Today's study focuses on the Arctic as the main culprit for the extreme winter weather. Previous research has suggested that the warming Arctic may disrupt the polar vortex, a ring of swirling cold air circling the North Pole. Think of the polar vortex as a river, says study co-author Judah Cohen, a climatologist and director of seasonal forecasting at Atmospheric and Environmental Research. The fast flow of this river locks up the cold air over the Arctic. But as the Arctic warms -- especially in some areas like the Barents-Kara seas north of Europe and Russia -- a boulder springs up in this river, disrupting the polar vortex and allowing the freezing Arctic air to flow south, Cohen says.

26 of 219 comments (clear)

  1. In the end by Anonymous Coward · · Score: 5, Insightful

    Climate change doesn't care whether you believe in it or not

    1. Re:In the end by jellomizer · · Score: 3, Insightful

      True,
      However there are enough people pigheaded enough to vote in people who will be willing to actively ignore the issue. vs electing ones willing to take steps to help mitigate the effects with balanced policies.

      There is a difference between a politician going climate change is a Hoax.
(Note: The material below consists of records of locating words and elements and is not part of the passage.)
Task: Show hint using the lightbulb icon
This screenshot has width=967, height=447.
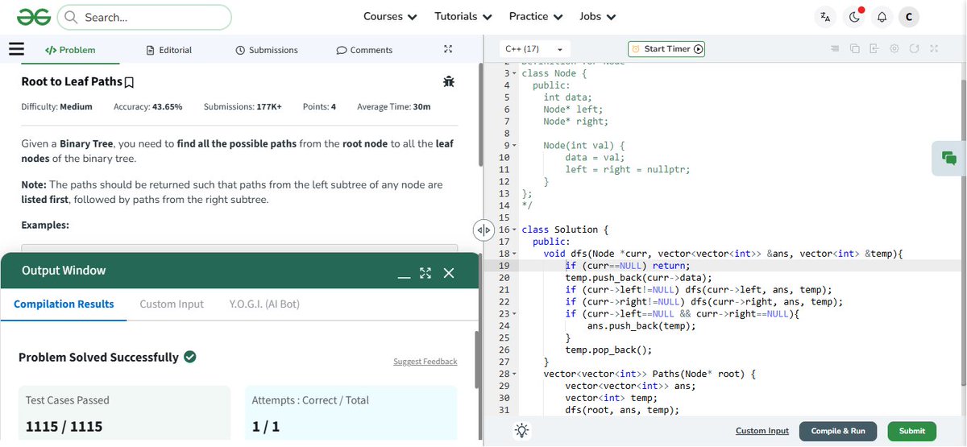Action: tap(522, 431)
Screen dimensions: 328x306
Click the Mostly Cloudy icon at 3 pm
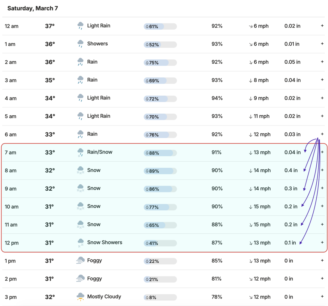tap(80, 297)
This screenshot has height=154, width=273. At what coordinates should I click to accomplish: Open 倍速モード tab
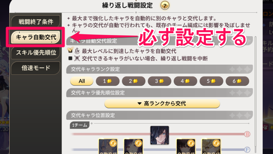(x=36, y=68)
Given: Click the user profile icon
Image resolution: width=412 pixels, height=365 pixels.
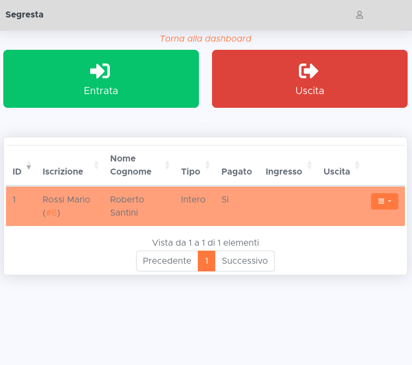Looking at the screenshot, I should [360, 15].
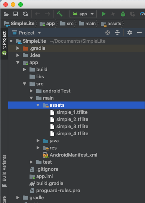Hide the Project panel with the minus icon
Viewport: 145px width, 203px height.
(139, 33)
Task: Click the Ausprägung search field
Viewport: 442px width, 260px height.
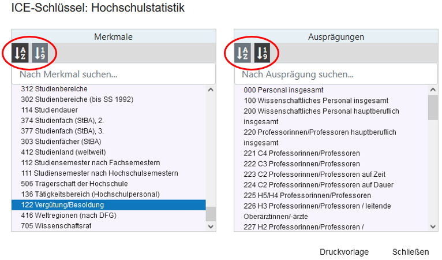Action: [335, 75]
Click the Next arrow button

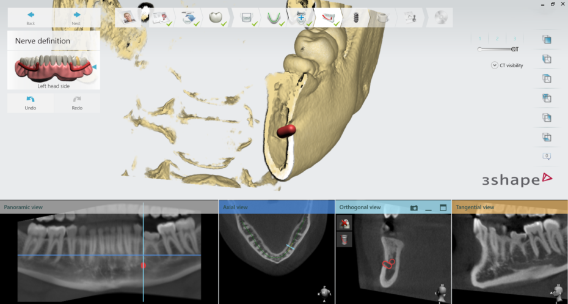[76, 18]
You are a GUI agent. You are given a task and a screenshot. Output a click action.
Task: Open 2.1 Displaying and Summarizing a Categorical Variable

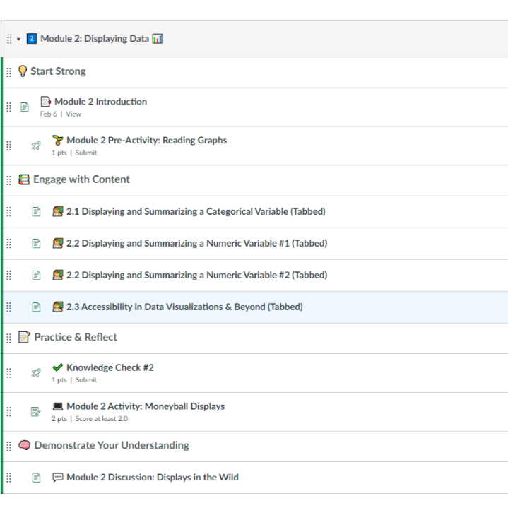coord(196,211)
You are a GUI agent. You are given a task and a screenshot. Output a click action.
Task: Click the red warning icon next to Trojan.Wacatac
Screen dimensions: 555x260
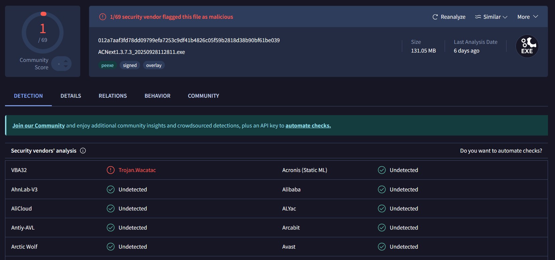pyautogui.click(x=110, y=170)
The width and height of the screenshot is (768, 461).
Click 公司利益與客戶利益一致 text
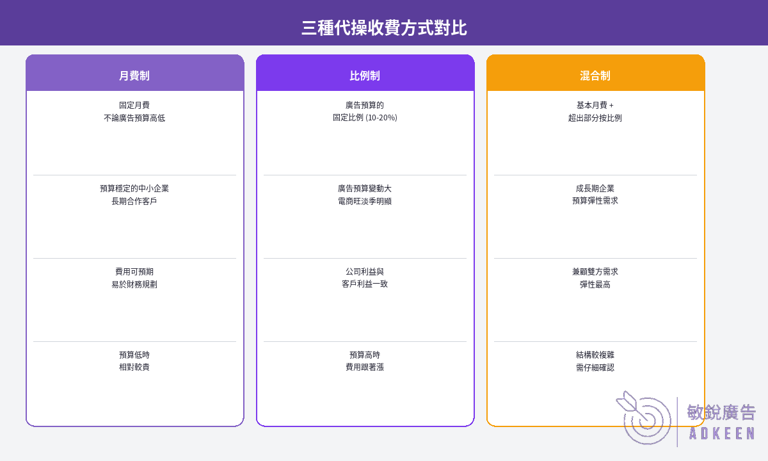[365, 278]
Lets go burn more fuel. vs one saying Climate change is real, however stopping from burning fuel at this point is irresponsible, but lets take steps to change this.

      --
      If something is so important that you feel the need to post it on the internet... It probably isn't that important.
    2. Re:In the end by argStyopa · · Score: 2, Insightful

      If it's used to explain literally everything, of course it's real.

      --
      -Styopa
    3. Re:In the end by Opportunist · · Score: 5, Insightful

      The 5 stages of climate change denial.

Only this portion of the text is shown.